Power lines in the country are subject to tree limbs and rock falls and ice more than any city dweller can imagine. When that happens (as it did for about eight hours last week), as soon as the generator kicks in I call the power company to let them know we’re out. Sometimes the cause is just up the road, but more often it is in another state (so they say). Either way, if I get a human responder (during regular business hours only), the first question is "Do your neighbors have power?" The answer is, "Our nearest neighbors are a mile in any direction." That doesn’t help much, but at least it gets a response.

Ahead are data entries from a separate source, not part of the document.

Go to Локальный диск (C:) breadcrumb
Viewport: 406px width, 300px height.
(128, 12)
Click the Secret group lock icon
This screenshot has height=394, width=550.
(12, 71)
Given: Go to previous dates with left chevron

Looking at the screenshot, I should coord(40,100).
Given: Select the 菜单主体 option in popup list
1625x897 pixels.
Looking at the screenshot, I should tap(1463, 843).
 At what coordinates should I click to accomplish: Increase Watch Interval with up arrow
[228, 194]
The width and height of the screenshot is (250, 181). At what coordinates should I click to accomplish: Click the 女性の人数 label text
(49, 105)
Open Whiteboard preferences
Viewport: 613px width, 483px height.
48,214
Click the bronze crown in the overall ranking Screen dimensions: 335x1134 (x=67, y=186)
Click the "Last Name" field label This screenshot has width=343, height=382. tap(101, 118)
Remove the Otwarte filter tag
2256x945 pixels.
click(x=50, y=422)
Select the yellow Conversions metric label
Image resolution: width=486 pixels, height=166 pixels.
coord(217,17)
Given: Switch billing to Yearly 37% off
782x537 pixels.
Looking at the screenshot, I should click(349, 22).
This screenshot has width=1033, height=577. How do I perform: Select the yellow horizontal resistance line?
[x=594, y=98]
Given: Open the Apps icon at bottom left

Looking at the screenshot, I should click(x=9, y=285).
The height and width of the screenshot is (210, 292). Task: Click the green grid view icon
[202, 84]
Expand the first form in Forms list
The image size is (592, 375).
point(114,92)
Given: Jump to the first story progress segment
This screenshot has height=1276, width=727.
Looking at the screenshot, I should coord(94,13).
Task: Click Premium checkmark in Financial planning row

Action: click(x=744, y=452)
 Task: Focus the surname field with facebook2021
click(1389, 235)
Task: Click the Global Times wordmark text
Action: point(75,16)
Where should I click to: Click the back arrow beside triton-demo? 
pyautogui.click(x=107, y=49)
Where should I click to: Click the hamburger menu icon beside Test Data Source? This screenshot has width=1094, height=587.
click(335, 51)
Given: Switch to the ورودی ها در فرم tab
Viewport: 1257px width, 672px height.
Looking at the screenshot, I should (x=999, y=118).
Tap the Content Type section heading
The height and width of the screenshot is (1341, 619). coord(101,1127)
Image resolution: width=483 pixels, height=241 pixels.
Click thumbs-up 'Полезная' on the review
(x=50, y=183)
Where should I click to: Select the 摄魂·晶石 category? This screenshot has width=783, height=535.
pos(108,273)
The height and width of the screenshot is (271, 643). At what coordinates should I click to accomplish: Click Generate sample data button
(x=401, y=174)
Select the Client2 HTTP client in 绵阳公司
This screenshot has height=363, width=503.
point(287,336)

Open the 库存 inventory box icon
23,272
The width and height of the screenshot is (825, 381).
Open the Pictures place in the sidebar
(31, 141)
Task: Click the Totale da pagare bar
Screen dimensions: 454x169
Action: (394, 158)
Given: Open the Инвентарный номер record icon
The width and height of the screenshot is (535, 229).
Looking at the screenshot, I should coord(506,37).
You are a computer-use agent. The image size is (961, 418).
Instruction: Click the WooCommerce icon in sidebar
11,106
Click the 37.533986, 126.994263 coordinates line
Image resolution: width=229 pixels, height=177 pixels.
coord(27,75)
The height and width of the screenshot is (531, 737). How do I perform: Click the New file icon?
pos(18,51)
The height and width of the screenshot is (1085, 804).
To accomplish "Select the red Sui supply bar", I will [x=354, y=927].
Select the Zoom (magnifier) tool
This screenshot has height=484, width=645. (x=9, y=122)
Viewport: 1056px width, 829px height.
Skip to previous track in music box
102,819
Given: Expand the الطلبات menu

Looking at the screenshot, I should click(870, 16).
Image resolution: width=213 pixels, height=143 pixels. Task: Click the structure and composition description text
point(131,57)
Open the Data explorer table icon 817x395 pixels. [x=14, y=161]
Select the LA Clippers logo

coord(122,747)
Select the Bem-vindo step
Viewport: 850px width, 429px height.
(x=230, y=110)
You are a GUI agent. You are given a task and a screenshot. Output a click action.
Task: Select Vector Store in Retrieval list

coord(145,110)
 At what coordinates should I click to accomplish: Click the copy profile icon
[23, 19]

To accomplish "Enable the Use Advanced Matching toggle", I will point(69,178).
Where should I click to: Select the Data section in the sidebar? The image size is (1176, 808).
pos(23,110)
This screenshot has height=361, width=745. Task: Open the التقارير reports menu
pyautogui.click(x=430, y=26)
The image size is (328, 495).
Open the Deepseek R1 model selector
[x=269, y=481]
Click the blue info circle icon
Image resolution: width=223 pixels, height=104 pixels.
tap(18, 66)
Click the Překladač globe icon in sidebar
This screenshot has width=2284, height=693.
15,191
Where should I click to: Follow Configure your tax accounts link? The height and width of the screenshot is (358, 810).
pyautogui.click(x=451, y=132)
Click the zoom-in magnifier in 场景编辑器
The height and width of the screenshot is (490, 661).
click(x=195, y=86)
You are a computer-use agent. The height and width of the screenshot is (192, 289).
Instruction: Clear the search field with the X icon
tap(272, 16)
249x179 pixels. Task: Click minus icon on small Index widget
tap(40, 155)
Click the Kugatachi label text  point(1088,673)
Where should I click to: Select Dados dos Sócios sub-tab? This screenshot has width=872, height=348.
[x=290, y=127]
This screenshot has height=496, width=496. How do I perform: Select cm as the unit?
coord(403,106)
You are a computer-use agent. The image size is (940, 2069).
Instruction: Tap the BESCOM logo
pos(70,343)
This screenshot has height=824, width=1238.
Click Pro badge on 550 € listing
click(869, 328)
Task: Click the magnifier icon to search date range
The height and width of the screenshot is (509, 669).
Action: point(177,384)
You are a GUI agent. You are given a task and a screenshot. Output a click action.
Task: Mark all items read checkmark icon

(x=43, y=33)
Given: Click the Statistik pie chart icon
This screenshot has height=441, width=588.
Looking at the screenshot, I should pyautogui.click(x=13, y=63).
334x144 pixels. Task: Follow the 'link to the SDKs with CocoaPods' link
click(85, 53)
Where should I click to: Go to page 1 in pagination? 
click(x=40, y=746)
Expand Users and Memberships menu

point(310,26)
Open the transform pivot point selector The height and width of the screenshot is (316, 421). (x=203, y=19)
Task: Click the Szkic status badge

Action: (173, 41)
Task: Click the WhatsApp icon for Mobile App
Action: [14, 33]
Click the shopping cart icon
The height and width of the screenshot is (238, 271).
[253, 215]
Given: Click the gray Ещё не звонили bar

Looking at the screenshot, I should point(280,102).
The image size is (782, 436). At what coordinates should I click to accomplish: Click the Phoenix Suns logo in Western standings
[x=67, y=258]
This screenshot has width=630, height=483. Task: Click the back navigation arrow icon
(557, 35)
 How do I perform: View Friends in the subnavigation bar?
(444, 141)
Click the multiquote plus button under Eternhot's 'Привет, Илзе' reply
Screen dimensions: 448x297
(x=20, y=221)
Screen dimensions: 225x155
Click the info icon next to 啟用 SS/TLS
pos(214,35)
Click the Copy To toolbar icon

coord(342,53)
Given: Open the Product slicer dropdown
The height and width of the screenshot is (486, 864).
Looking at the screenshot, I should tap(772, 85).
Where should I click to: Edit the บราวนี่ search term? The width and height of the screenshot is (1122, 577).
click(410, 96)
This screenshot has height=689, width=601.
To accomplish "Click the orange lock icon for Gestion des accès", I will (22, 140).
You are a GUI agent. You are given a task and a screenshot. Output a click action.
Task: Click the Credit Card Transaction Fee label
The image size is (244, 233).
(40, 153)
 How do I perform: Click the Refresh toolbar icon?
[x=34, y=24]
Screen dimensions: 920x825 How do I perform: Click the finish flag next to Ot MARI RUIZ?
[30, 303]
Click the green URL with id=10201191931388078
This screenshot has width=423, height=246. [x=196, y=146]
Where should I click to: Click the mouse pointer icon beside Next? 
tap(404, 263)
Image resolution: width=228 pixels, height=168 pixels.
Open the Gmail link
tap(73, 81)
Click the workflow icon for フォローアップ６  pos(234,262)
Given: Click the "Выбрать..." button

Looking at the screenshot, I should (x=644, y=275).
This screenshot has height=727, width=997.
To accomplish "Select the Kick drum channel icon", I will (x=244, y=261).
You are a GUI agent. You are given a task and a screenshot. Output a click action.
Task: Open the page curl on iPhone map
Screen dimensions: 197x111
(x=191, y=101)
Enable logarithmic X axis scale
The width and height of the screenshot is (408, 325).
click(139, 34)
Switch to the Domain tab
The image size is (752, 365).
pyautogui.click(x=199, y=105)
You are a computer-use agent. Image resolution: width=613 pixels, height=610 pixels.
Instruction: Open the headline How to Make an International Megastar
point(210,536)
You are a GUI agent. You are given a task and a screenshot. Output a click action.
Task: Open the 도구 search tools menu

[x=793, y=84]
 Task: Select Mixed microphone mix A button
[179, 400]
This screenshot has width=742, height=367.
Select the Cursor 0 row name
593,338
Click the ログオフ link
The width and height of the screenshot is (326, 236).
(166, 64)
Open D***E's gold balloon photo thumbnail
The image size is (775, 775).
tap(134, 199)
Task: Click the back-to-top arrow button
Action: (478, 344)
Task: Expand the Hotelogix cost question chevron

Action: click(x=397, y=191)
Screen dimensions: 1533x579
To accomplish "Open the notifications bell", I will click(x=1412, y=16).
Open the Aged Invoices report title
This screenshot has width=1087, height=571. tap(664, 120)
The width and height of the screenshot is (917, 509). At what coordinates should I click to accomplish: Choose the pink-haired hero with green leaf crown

Well, no longer are we so isolated. A place about a quarter of a mile past us (and around two bends in the road and two outcrops in the ridge) that had been empty for several years was recently bought by the young couple with little kids, a dog, some goats and a spirit of neighborliness. That last part is wonderful. Last week we were able to help them with a spare generator, some oil for lamps, and a telephone that works even if the power is off. Earlier in the month the young man came up to help me cut firewood, and later that same week, brought his church youth group up to help. Boys and girls, men and women gathered for an hour to cut and split and stack a huge pile of firewood to help us get to the end of the heating season. After an earlier snow I had plowed my new neighbor’s driveway and helped the young man get a message to his wife before their telephone was installed. (Have I mentioned before that cell phones don’t work anywhere in a ten-mile radius of our homeplace?) Since they moved in a couple of months ago, we’ve done several things for each other, and it feels so normal, so neighborly. As we grow older, it’s a comfort to know we have someone we can call on, and who can call on us. It’s what you learn to do in the country.

Thanks, neighbor!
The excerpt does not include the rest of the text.